5) Invoicing and Payment. Advertiser may prepay or choose to be invoiced. OSBA reserves the right to require prior payment for advertisements when deemed necessary. Advertiser agrees to pay OSBA for advertisements within 30 days of receipt of invoice.

6) Delinquent Accounts. OSBA reserves the right to refuse to publish ads for any Advertiser who is delinquent in paying amounts under this or other contract with OSBA. If payment is not paid, this contract may be terminated by OSBA.

7) Liability. OSBA’s liability for any error shall not exceed the cost of the space in which the error appeared. OSBA accepts no responsibility for the content of an advertisement or the truth of any matter claimed within the advertisement. OSBA is not responsible for errors contained within copy that the Advertiser or its agency supplies.
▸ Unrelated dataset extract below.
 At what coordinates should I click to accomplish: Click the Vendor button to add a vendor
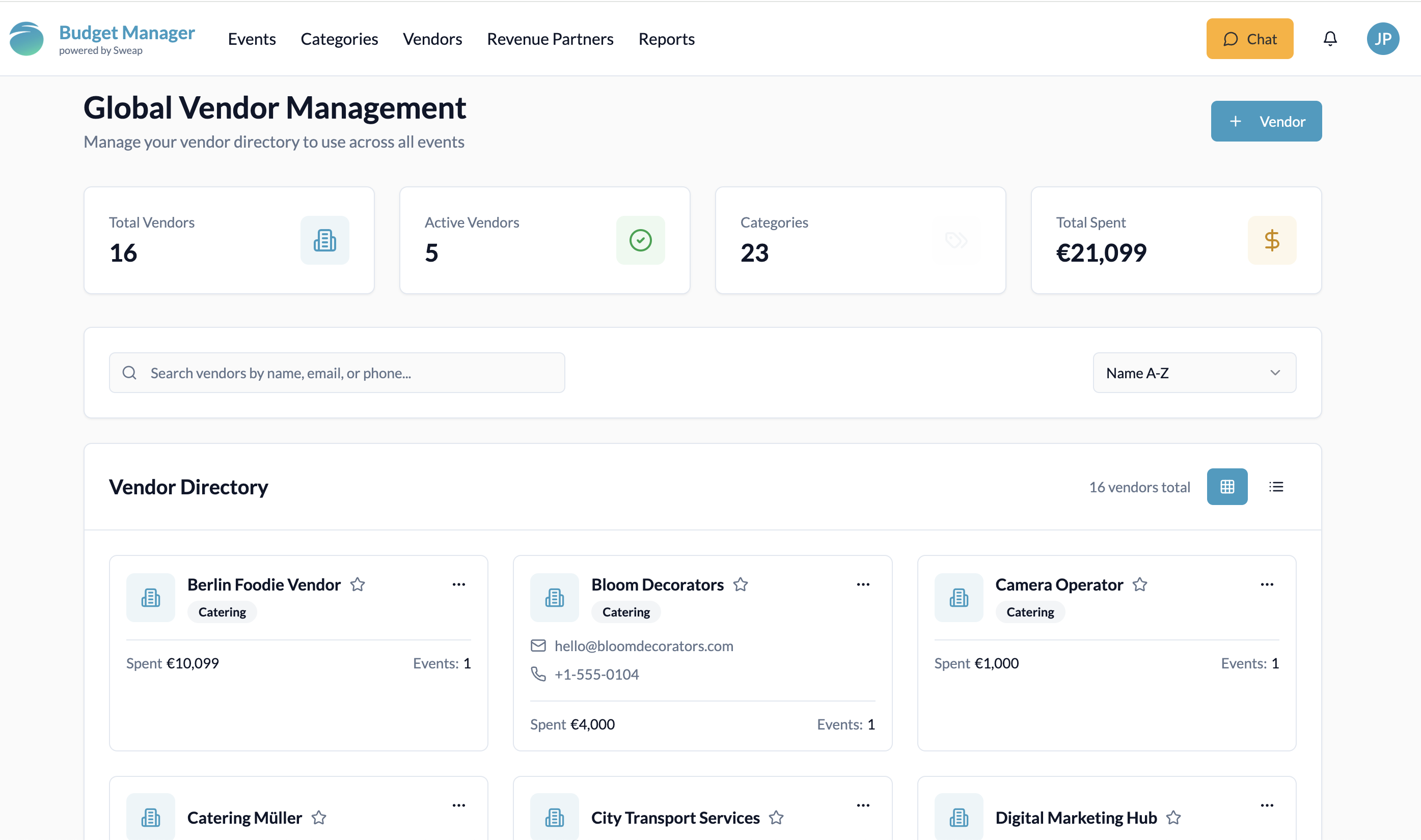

8) Copyright and Defamation. Advertiser shall indemnify OSBA and hold it harmless against any claim that the work performed or content provided hereunder infringes or violates the patent, copyright, or trade secret rights, of any third party and any defamatory statements made by Advertiser or Advertiser’s employees, officers, agents, or assignees. Advertiser shall pay any and all resulting costs, expenses (including attorney's fees), damages and/or liabilities associated with or resulting from any such claim.

9) Cancellation. If Advertiser desires to terminate this contract prior to publication of all ads, Advertiser shall contact OSBA in writing to request cancellation of the future ads. OSBA reserves the right to publish ads after such notification and to require payment if the ad cannot, in OSBA’s judgment, reasonably be removed prior to publication. OSBA reserves the right to cancel this contract or reject any advertisement deemed inappropriate for publication in the Journal, VendorBook, on the OSBA website, in OSBA email communication, on any of OSBA’s social media pages, or any other location, whether in print or online.

10) Entire Agreement. This Agreement sets forth the entire understanding of the parties with respect to the subject matter hereof and supersedes all previous discussions, understandings and negotiations, whether oral or written. This Agreement may be changed only by a written document signed by all parties.

11) Fully Understand and Freely Enter. By signing this Agreement, the signatory acknowledges that they have read and understand the entire Agreement, that the execution of this Agreement is a free and voluntary act, done in the belief that the Agreement is fair and reasonable, and that they have had the right and opportunity to consult with and obtain the advice of independent legal counsel of the party’s own choosing in the negotiation and execution of this Agreement.

12) Governing Law and Venue. This Agreement shall be interpreted under Ohio law. The Advertiser and OSBA irrevocably submit to the jurisdiction of the courts of the state of Ohio, with venue in Franklin County, over any dispute of this Agreement and agree that all claims in such a dispute shall be determined in those courts.

13) Successors/assigns. This Agreement is binding upon, and inures to the benefit of, the parties and their respective successors and assigns, except that it may not be assigned by the Advertiser, other than a parent, subsidiary or coowned company, without prior written approval of the other party.

14) Waiver. No waiver by OSBA of any provision of this Agreement shall be considered a waiver of any prior or subsequent breach of the same or of any other provision.

15) Full Force and Effect. If any provision of this Agreement is rendered invalid or unenforceable by any duly promulgated state or federal statute or regulation, or declared null and void by any court of competent jurisdiction, the remaining provisions of this Agreement shall remain in full force and effect.

16) Independent Contractor. The parties acknowledge and agree that in the performance of their respective duties and obligations; they are solely independent contractors of each other. Neither party will represent that an employer/employee, partnership, joint venture, or other agency relationship exists between them (except as per paragraph 4 above), nor will either party have the power, or represent that it has the power to bind the other party in any manner.